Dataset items
_ _ _ _ _

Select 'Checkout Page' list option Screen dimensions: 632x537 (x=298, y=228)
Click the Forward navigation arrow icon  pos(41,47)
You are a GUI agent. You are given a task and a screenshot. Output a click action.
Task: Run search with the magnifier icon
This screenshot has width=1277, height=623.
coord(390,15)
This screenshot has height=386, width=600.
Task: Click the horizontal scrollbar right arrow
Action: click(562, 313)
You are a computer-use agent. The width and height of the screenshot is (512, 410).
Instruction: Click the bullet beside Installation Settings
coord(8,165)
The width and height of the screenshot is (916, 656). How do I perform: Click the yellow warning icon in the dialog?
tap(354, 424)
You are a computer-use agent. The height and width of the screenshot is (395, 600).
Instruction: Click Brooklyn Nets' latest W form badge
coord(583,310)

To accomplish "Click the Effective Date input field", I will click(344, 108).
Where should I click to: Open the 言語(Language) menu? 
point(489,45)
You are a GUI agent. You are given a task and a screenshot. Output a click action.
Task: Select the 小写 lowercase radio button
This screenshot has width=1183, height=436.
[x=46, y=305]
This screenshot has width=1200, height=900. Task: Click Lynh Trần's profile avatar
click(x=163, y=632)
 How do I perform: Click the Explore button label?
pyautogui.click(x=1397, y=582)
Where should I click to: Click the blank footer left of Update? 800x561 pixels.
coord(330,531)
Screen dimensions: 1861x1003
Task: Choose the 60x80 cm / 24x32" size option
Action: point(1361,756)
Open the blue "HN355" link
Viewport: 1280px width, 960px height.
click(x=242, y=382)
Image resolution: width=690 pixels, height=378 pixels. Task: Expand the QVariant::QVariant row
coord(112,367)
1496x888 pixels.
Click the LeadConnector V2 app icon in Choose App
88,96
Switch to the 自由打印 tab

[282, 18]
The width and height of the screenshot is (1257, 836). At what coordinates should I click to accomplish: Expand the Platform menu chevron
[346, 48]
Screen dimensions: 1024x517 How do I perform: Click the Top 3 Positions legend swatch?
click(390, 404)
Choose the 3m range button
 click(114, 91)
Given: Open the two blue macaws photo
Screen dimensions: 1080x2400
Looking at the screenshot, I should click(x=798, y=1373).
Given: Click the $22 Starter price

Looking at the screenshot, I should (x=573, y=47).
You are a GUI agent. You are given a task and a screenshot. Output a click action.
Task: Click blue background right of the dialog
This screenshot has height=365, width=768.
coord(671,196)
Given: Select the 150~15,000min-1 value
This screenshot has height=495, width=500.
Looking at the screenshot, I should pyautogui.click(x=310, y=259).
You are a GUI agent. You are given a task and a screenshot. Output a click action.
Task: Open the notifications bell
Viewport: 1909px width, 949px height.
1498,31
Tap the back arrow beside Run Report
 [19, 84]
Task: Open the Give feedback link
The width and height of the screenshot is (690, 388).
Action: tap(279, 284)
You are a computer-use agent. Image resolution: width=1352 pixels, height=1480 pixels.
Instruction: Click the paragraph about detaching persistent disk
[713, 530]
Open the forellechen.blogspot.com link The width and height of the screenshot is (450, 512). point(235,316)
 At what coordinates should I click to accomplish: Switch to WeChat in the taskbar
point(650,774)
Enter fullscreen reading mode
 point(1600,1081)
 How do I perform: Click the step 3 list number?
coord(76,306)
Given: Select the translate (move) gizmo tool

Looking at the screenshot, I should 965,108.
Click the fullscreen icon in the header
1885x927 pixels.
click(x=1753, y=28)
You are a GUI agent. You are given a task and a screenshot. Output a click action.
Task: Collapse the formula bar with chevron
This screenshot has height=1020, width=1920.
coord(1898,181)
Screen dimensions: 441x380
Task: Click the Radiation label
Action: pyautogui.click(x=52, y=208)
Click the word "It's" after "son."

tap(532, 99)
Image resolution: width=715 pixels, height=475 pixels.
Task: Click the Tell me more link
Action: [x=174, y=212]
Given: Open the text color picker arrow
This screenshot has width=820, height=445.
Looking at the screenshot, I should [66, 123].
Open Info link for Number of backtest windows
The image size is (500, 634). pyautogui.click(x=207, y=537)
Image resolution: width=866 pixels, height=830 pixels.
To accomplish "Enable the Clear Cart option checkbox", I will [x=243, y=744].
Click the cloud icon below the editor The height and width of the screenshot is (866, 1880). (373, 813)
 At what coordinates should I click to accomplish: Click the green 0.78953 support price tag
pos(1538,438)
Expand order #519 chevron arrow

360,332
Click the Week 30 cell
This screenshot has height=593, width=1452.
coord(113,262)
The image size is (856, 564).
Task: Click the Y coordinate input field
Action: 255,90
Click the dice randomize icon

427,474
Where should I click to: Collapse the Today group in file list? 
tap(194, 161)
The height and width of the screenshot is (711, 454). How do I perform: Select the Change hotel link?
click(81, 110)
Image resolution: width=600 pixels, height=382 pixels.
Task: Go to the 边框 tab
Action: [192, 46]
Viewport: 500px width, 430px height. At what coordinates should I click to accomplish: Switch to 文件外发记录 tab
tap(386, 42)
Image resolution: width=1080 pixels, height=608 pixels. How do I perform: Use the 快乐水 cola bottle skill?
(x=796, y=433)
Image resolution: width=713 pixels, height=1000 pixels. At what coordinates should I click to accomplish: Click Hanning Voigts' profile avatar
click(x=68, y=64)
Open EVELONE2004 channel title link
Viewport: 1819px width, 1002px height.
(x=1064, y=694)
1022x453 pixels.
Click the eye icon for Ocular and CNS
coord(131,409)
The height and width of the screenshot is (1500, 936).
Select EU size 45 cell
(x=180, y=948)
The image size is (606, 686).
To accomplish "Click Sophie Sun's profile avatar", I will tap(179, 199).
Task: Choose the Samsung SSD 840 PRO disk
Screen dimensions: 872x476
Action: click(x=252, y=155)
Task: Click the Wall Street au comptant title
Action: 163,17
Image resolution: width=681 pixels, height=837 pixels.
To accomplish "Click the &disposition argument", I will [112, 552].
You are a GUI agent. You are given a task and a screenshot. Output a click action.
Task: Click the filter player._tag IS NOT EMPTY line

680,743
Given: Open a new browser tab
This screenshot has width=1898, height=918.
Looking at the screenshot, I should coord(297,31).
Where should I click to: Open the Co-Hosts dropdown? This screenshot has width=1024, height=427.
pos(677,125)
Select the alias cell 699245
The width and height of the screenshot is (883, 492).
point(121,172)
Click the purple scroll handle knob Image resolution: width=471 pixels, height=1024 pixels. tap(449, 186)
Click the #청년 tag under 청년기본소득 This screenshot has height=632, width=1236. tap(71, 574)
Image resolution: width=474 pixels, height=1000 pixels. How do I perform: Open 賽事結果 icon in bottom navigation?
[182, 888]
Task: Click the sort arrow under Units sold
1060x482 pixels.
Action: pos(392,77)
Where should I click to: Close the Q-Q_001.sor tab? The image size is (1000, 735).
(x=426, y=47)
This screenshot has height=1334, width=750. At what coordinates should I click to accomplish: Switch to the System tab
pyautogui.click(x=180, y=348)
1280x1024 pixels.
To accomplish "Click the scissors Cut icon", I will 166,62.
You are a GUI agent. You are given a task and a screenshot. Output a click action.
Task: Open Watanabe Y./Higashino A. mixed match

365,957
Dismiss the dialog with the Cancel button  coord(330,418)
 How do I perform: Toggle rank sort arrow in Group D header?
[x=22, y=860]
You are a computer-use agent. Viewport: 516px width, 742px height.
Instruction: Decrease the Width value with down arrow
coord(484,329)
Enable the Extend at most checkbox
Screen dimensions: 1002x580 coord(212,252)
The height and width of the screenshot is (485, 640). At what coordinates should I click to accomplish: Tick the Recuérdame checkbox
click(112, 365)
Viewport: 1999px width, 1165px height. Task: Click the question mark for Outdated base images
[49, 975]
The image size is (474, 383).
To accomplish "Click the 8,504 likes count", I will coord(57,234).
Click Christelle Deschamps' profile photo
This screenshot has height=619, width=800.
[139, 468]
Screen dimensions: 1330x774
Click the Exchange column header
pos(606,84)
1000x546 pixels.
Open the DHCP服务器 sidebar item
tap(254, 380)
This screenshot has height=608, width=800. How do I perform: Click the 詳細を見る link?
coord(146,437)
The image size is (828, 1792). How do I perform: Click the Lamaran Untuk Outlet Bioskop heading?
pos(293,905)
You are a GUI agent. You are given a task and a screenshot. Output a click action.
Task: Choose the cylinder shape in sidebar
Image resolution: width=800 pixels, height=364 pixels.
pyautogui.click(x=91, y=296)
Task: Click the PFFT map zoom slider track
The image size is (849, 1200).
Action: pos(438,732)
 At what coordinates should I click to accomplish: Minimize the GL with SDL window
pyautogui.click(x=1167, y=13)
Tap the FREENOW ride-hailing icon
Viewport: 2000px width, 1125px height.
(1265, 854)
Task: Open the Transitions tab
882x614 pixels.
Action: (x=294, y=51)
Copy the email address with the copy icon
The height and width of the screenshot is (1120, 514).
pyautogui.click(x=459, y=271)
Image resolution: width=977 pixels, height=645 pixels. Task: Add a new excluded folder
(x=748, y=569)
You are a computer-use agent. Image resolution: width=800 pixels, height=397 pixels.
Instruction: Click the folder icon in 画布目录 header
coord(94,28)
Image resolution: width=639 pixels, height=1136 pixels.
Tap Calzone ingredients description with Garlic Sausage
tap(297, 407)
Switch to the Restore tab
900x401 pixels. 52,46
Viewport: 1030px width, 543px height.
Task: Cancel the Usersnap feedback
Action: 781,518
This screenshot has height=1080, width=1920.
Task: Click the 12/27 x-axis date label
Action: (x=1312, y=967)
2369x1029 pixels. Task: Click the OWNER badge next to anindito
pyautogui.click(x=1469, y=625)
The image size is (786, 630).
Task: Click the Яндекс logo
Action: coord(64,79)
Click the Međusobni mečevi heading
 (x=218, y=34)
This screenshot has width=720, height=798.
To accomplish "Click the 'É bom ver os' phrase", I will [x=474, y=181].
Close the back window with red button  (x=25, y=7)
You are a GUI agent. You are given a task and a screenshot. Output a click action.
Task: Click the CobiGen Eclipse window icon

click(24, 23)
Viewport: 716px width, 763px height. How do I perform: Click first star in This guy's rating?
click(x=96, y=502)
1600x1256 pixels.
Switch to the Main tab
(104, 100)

_ _ _ _ _

Your answer should consist of each line above in which "under" appears.

Click the #청년 tag under 청년기본소득 This screenshot has height=632, width=1236. tap(71, 574)
Task: Click the sort arrow under Units sold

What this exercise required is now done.